Directions for this task:
Copy out every line of the listing below exactly as it appears.
— start Supplied entries —
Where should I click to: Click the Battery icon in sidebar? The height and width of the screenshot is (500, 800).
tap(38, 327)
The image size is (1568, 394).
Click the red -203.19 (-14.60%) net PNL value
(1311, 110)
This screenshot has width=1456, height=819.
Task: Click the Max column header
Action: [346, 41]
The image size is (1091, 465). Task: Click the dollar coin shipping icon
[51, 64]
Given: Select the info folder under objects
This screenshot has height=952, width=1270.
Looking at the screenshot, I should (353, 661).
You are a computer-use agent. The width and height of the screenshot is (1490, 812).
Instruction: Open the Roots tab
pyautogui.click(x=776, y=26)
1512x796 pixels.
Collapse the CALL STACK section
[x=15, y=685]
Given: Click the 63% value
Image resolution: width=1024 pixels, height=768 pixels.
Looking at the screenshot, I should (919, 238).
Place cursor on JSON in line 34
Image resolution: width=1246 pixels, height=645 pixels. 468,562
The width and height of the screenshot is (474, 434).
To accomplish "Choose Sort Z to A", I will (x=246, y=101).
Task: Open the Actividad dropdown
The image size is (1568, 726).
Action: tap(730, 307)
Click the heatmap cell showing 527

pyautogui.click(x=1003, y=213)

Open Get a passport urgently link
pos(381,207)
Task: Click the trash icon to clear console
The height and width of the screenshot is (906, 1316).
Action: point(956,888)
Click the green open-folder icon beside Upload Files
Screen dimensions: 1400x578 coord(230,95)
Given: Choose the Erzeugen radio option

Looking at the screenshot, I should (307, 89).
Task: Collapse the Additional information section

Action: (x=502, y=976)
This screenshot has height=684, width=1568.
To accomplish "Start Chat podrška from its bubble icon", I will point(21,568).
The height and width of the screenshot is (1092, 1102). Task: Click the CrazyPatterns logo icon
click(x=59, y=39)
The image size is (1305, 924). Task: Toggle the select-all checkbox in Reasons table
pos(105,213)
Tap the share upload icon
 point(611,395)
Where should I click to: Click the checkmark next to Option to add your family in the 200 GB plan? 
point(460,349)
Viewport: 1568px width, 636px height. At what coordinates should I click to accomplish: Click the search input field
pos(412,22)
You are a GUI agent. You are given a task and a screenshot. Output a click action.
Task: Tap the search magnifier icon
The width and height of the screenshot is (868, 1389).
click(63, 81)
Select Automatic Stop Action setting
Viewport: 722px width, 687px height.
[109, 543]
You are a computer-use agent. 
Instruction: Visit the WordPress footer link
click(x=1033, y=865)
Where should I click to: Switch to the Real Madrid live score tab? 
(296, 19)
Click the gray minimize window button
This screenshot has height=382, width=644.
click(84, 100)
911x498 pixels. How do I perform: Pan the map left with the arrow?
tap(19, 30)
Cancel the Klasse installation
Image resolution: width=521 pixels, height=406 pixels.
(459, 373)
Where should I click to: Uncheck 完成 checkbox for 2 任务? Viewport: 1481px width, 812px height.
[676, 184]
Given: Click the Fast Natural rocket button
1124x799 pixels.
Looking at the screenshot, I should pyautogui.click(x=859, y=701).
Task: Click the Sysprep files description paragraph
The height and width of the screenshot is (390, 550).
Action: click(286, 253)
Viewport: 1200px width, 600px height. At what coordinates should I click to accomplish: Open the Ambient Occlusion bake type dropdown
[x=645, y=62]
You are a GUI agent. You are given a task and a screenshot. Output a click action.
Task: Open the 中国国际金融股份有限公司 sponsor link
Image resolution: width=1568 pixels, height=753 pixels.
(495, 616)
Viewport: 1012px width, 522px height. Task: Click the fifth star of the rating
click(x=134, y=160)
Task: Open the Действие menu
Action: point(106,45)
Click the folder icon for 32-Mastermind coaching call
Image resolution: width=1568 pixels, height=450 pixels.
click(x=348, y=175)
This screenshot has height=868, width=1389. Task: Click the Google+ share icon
— end Supplied entries —
Answer to the problem:
Where should I click to: Click the Battery icon in sidebar? The height and width of the screenshot is (500, 800).
tap(38, 327)
The image size is (1568, 394).
Click the red -203.19 (-14.60%) net PNL value
(1311, 110)
This screenshot has width=1456, height=819.
Task: Click the Max column header
Action: [346, 41]
The image size is (1091, 465). Task: Click the dollar coin shipping icon
[51, 64]
Given: Select the info folder under objects
This screenshot has height=952, width=1270.
Looking at the screenshot, I should (353, 661).
You are a computer-use agent. The width and height of the screenshot is (1490, 812).
Instruction: Open the Roots tab
pyautogui.click(x=776, y=26)
1512x796 pixels.
Collapse the CALL STACK section
[x=15, y=685]
Given: Click the 63% value
Image resolution: width=1024 pixels, height=768 pixels.
Looking at the screenshot, I should (919, 238).
Place cursor on JSON in line 34
Image resolution: width=1246 pixels, height=645 pixels. 468,562
The width and height of the screenshot is (474, 434).
To accomplish "Choose Sort Z to A", I will (x=246, y=101).
Task: Open the Actividad dropdown
The image size is (1568, 726).
Action: tap(730, 307)
Click the heatmap cell showing 527

pyautogui.click(x=1003, y=213)

Open Get a passport urgently link
pos(381,207)
Task: Click the trash icon to clear console
The height and width of the screenshot is (906, 1316).
Action: point(956,888)
Click the green open-folder icon beside Upload Files
Screen dimensions: 1400x578 coord(230,95)
Given: Choose the Erzeugen radio option

Looking at the screenshot, I should (307, 89).
Task: Collapse the Additional information section

Action: (x=502, y=976)
This screenshot has height=684, width=1568.
To accomplish "Start Chat podrška from its bubble icon", I will point(21,568).
The height and width of the screenshot is (1092, 1102). Task: Click the CrazyPatterns logo icon
click(x=59, y=39)
The image size is (1305, 924). Task: Toggle the select-all checkbox in Reasons table
pos(105,213)
Tap the share upload icon
 point(611,395)
Where should I click to: Click the checkmark next to Option to add your family in the 200 GB plan? 
point(460,349)
Viewport: 1568px width, 636px height. At what coordinates should I click to accomplish: Click the search input field
pos(412,22)
You are a GUI agent. You are given a task and a screenshot. Output a click action.
Task: Tap the search magnifier icon
The width and height of the screenshot is (868, 1389).
click(63, 81)
Select Automatic Stop Action setting
Viewport: 722px width, 687px height.
[109, 543]
You are a computer-use agent. 
Instruction: Visit the WordPress footer link
click(x=1033, y=865)
Where should I click to: Switch to the Real Madrid live score tab? 
(296, 19)
Click the gray minimize window button
This screenshot has height=382, width=644.
click(84, 100)
911x498 pixels. How do I perform: Pan the map left with the arrow?
tap(19, 30)
Cancel the Klasse installation
Image resolution: width=521 pixels, height=406 pixels.
(459, 373)
Where should I click to: Uncheck 完成 checkbox for 2 任务? Viewport: 1481px width, 812px height.
[676, 184]
Given: Click the Fast Natural rocket button
1124x799 pixels.
Looking at the screenshot, I should pyautogui.click(x=859, y=701).
Task: Click the Sysprep files description paragraph
The height and width of the screenshot is (390, 550).
Action: click(286, 253)
Viewport: 1200px width, 600px height. At what coordinates should I click to accomplish: Open the Ambient Occlusion bake type dropdown
[x=645, y=62]
You are a GUI agent. You are given a task and a screenshot. Output a click action.
Task: Open the 中国国际金融股份有限公司 sponsor link
Image resolution: width=1568 pixels, height=753 pixels.
(495, 616)
Viewport: 1012px width, 522px height. Task: Click the fifth star of the rating
click(x=134, y=160)
Task: Open the Действие menu
Action: point(106,45)
Click the folder icon for 32-Mastermind coaching call
Image resolution: width=1568 pixels, height=450 pixels.
click(x=348, y=175)
This screenshot has height=868, width=1389. Task: Click the Google+ share icon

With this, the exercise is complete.